Depuis l'édition 2021 du Festival de La Roque d'Anthéron, trois pianistes invités réguliers du festival sont morts, laissant le monde de la musique bien esseulé. Hommage est donc rendu cette année à Radu Lupu, Nelson Freire et Nicholas Angelich (le 10 au soir). Lupu, si timide, si secret, n'était pas le même homme sous les platanes. Il était rieur, parlait aux uns et aux autres. On l'a même vu fendre la foule de ses admirateurs après un récital pour faire un abraçao à Nikolai Lugansky qui attendait sagement son tour pour le féliciter. Angelich, si débonnaire, si doux, qui au piano pouvait devenir un démon, savait chanter un nocturne de Chopin à en faire taire les maudites cigales, géant du piano qui ne savait qu'à peine quelle admiration il suscitait chez ses confrères. Nelson Freire, invité vingt-quatre fois pour jouer dans ce parc dont les arbres forment un écrin de nature qui le rassurait, tant il était traqueur ! Ces trois pianistes l'étaient au plus haut point d'ailleurs. Mais Freire ne l'était lui que dans les quelques minutes d'avant l'entrée en scène et s'envolait dès qu'il posait un pied dessus.
Pour lui rendre hommage, René Martin a eu l'idée qu'il fallait avoir : inviter six pianistes brésiliens qui entretenaient avec Freire des relations nées de l'intérêt réel qu'il avait pour les jeunes talents de son pays et bien au-delà de partout dans le monde, pour ce qui a été une vraie fête du piano, de la musique et de l'amitié sans qu'un égo ne se manifeste. Les voici dans le désordre.
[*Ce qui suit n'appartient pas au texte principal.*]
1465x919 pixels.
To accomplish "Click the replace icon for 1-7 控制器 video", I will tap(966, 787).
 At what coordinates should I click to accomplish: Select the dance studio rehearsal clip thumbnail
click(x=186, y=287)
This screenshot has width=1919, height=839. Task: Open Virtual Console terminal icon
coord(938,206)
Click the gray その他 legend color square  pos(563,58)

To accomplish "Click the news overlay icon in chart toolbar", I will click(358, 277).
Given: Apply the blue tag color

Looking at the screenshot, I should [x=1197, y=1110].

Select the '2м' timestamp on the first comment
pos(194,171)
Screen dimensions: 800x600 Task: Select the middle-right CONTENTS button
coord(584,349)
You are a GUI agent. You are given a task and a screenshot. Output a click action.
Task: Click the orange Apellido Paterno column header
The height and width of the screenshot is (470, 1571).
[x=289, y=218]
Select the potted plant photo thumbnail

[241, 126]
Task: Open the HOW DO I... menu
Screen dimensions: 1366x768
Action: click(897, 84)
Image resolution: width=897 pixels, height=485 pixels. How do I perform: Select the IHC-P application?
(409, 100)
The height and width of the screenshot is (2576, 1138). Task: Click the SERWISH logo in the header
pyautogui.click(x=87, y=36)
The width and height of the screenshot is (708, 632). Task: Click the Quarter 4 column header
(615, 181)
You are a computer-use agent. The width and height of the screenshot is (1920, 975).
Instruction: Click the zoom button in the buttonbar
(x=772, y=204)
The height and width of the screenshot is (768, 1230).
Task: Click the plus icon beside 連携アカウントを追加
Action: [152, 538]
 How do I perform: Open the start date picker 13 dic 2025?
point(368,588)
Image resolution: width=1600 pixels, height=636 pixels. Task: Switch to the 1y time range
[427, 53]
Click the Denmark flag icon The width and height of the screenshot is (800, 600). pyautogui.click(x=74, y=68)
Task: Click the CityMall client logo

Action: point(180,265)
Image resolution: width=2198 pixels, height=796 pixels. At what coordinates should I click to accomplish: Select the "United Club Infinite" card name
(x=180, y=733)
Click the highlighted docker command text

Eduardo Monteiro, grand professeur de piano de l'Université de Sao Paulo dont il a été le président, doublé d'un intellectuel de haut vol, dont le jeu est d'une maîtrise, beauté sonore, intelligence et sensibilité qui rappellent ses réussites discographiques et des prix remportés dans les grands concours internationaux, a donné le premier mouvement de la Sonate n° 1 de Mignone, l'Hommage à Chopin et les Impressões seresteiras de Villa-Lobos d'une façon qui donne vraiment envie de le réentendre en France dont il est quand même docteur de l'université ! Ses Valses op. 39 de Brahms à quatre mains avec Cristian Budu, son ancien élève, étaient d'une intimité, d'une finesse désarmantes. Budu, justement dont Bachtrack vous parlait un peu plus tôt cet après-midi, a donné deux des extraordinaires Ponteios de Guarneri d'une façon qui vous décroche la mâchoire devant une telle maîtrise du son et du discours. La place de cet immense pianiste est décidément au panthéon des musiciens brésiliens et donc du monde.